Pronounced: TIT-fur, noun
Notes: I don’t think I’ve run across this word… it’s another case of rhyming slang (and, unlike the last post, this one is guessable)
Yesterday’s Phrase
A parting shot, as you probably know, is “a threat, insult, sarcastic retort, or the like uttered upon leaving”.
Background / Notes
As I noted yesterday, I knew this phrase, but what I didn’t know is that this is a corruption of the actual phrase: Parthian shot. I’ve run across Parthian shot in reading; I could tell from the context that it was similar in meaning to parting shot (I assumed it had some more specific meaning, but I didn’t look it up). The word goes back to the ancient Parthians, who had a practice of firing missiles backwards while fleeing. More fun: in 53 BC, the Parthian army was the underdog in a fight with the Romans, but won an overwhelming victory, killing the filthy rich general Marcus Lincinius Crassus.

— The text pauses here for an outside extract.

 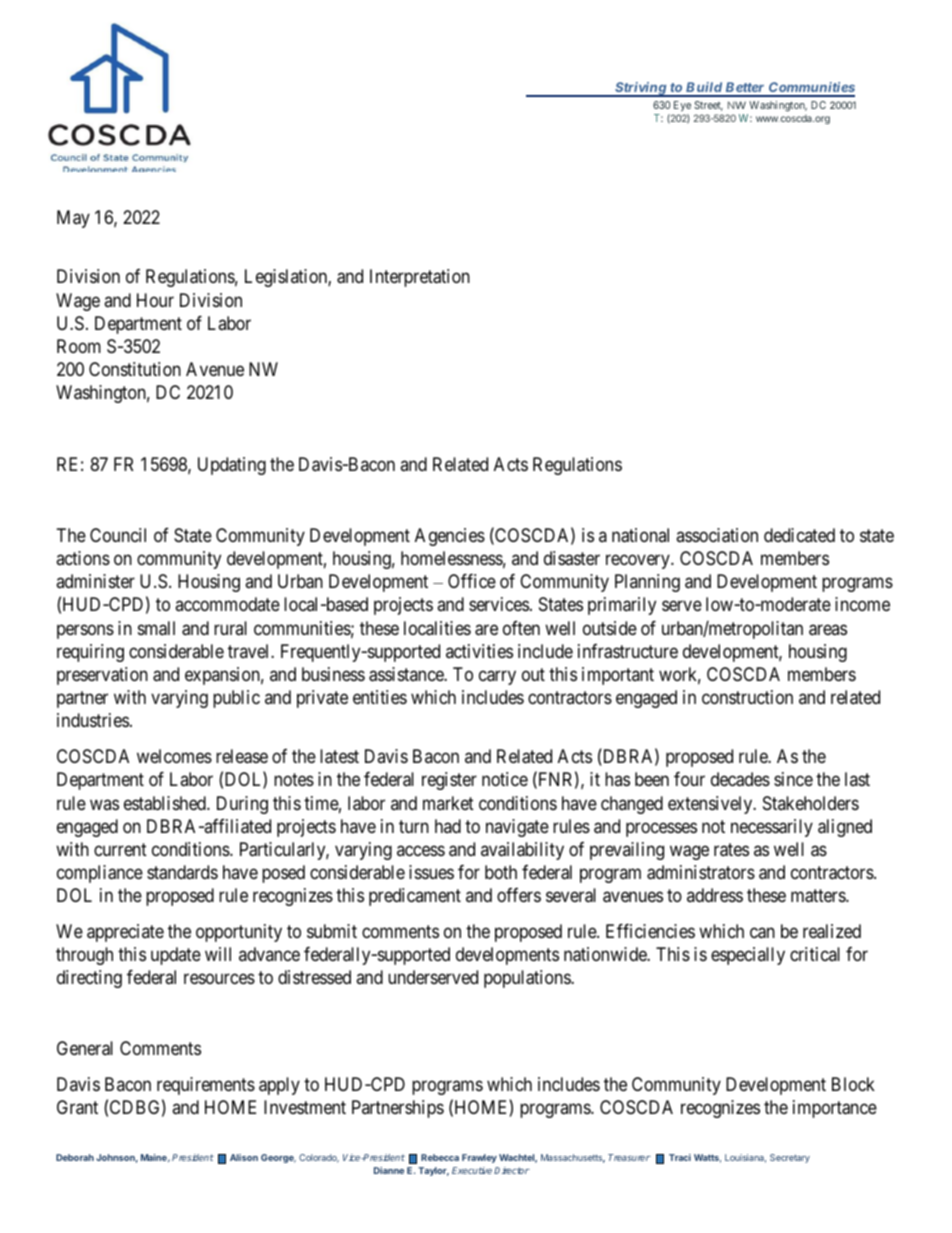 I want to click on predicament, so click(x=415, y=897).
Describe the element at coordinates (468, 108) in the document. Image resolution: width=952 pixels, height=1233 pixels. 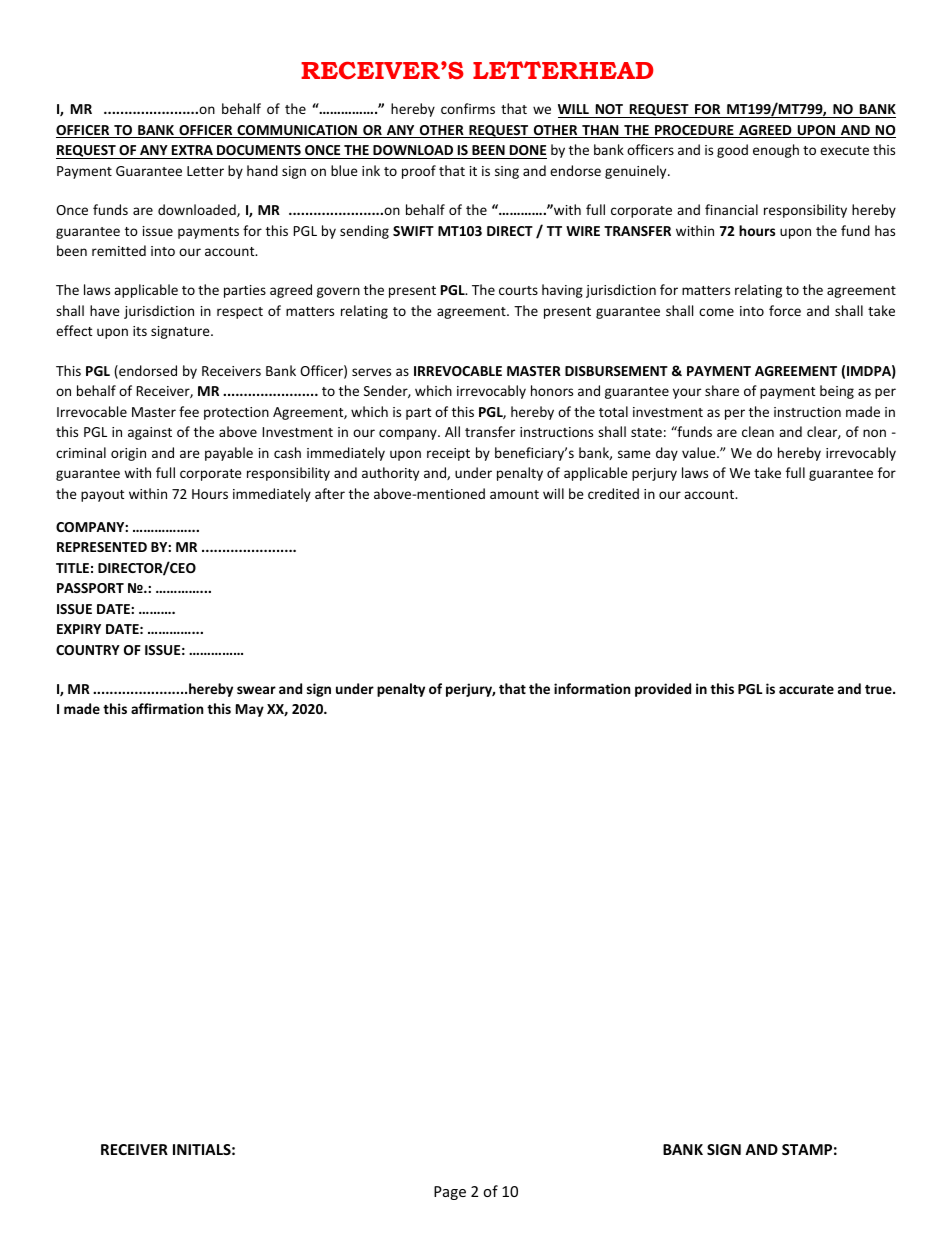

His income was 32,000 times the average wage of the day, and he is still one of the richest men who ever lived – in modern terms, he was worth around 170 billion dollars. He made his money in real estate, but unscrupulously: he had his own private fire brigade, but he wouldn’t save a man’s property from fire unless the owner agreed to sell at a deeply discounted price, which Crassus then re-sold at immense profit. His name has not been entirely forgotten: It survives in our word crass (without refinement, delicacy, or sensitivity; gross; obtuse; stupid).